JOB | Reproduce verbatim the part of the records that opens with the line containing "The width and height of the screenshot is (1568, 748)." and runs through the end of the records, including both ends.

PROVIDED ENTRIES |
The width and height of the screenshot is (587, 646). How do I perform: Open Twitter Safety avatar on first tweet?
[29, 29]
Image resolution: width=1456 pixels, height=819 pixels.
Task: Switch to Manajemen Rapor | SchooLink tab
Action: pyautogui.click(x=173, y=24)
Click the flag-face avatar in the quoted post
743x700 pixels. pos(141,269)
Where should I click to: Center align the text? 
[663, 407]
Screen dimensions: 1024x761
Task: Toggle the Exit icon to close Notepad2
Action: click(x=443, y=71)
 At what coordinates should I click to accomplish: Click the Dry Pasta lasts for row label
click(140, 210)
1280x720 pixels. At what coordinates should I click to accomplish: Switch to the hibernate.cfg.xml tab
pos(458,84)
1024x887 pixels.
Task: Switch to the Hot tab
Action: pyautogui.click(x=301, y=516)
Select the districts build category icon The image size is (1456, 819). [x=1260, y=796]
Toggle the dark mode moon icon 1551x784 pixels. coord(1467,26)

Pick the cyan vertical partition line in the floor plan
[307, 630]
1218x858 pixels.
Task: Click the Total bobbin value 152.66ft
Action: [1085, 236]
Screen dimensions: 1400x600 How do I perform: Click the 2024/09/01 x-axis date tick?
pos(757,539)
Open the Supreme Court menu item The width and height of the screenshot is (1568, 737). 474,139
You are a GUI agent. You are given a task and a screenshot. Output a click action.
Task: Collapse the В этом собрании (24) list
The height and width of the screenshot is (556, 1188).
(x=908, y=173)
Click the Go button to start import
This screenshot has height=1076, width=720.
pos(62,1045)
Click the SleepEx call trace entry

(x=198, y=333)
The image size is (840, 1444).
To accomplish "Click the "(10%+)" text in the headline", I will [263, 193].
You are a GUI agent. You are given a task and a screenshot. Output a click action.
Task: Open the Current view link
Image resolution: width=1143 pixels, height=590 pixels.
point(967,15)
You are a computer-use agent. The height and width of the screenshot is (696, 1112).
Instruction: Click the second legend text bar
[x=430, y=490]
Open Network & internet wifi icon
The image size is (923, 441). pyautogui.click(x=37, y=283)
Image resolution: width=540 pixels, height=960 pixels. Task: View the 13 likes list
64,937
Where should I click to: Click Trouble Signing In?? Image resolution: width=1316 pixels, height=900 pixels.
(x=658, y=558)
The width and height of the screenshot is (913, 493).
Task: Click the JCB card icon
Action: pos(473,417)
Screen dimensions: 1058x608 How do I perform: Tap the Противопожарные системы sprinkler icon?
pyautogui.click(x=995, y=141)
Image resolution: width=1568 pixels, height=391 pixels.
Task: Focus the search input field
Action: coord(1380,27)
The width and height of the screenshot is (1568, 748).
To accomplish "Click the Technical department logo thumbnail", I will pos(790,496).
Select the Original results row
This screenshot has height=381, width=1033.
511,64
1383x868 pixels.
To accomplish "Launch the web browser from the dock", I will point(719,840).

RESPONSE |
The width and height of the screenshot is (1568, 748).
To accomplish "Click the Technical department logo thumbnail", I will pos(790,496).
Select the Original results row
This screenshot has height=381, width=1033.
511,64
1383x868 pixels.
To accomplish "Launch the web browser from the dock", I will point(719,840).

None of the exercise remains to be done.